The economy grew by more than 4 percent in the second quarter of 2018, however.

In the second quarter, economic growth hit its fastest pace of growth since the third quarter of 2014.

"One of the more underreported stories is we now have a trade deficit that dropped by more than $50 billion", said Hannity.

But in 2020 - a presidential election year - Zandi said he is forecasting economic growth of just 0.9 percent, a pace that is so slow that it will raise the threat of a recession.

The $1.5 trillion tax cut passed by Congress late in 2017 was part of President Donald Trump's plan to boost economic growth to the above 3 per cent annual growth rate that marked the robust expansions of the 20th century. As businesses and consumers reset on account of lower tax rates, year-over-year spending hikes will dissipate.

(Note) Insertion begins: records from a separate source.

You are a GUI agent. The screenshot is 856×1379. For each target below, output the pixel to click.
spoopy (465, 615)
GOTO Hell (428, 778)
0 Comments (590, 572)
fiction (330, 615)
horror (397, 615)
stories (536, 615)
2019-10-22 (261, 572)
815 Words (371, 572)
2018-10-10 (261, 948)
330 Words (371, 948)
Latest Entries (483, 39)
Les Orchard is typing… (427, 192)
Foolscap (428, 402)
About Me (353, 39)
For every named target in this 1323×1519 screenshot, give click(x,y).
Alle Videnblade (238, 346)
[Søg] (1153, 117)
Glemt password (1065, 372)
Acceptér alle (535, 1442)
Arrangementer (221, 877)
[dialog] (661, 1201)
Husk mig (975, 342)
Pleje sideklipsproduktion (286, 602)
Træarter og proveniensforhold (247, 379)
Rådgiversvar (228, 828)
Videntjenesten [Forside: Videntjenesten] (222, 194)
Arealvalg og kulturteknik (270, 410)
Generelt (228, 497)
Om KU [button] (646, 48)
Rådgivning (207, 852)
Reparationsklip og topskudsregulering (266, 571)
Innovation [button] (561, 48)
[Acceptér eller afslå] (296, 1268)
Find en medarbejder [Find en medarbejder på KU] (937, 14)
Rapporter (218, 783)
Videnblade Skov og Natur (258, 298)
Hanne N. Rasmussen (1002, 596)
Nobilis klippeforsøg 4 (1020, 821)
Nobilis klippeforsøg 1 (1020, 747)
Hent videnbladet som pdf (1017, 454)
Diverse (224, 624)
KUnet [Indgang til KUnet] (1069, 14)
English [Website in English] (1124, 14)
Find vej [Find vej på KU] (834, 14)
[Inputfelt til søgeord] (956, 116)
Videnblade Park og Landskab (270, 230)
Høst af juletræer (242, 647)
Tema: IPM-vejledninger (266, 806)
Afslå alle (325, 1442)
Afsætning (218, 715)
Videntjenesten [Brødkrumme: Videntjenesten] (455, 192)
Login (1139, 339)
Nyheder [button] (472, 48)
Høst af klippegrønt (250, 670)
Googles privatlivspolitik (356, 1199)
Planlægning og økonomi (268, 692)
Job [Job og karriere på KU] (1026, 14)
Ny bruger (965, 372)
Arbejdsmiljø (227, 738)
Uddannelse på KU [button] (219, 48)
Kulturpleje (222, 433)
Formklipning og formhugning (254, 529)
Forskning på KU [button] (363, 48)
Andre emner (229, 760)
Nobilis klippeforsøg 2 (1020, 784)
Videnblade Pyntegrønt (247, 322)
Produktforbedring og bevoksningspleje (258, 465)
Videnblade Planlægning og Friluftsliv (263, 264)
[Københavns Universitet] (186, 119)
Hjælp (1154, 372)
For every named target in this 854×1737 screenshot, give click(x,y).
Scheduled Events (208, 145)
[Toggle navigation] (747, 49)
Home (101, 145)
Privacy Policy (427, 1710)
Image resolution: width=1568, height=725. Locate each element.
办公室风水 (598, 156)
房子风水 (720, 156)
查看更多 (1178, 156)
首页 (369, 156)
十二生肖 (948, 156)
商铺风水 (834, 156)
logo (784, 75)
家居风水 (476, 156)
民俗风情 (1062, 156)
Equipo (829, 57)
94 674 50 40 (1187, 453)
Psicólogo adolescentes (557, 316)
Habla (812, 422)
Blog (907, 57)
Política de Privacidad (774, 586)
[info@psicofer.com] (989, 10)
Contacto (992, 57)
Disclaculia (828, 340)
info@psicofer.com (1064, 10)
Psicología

Personal consumption expenditures increased 4 percent while business investment jumped 7.3 percent, and government spending was up by 3.5 percent. If growth continues at 3.0 percent the next two quarters, then real GDP growth will indeed make it to 3.1% for all of 2018. Canada, Mexico and the European Union also imposed new duties in recent weeks on some United States exports in retaliation for USA tariffs on steel and aluminium. Government spending also posted a solid gain, rising at a 2.1 percent rate. In fact, out of the 32 quarters that president Obama was in office, 15 of them had an annualized growth rate north of 2%.

"This morning's data confirms that growth has accelerated and that inflation is running close to the target", the report said.

"What we're seeing in the Trump economy is wages going up for the first time in a long time", Peter Navarro, the top trade adviser to the president, told NPR Friday before the GDP report was released.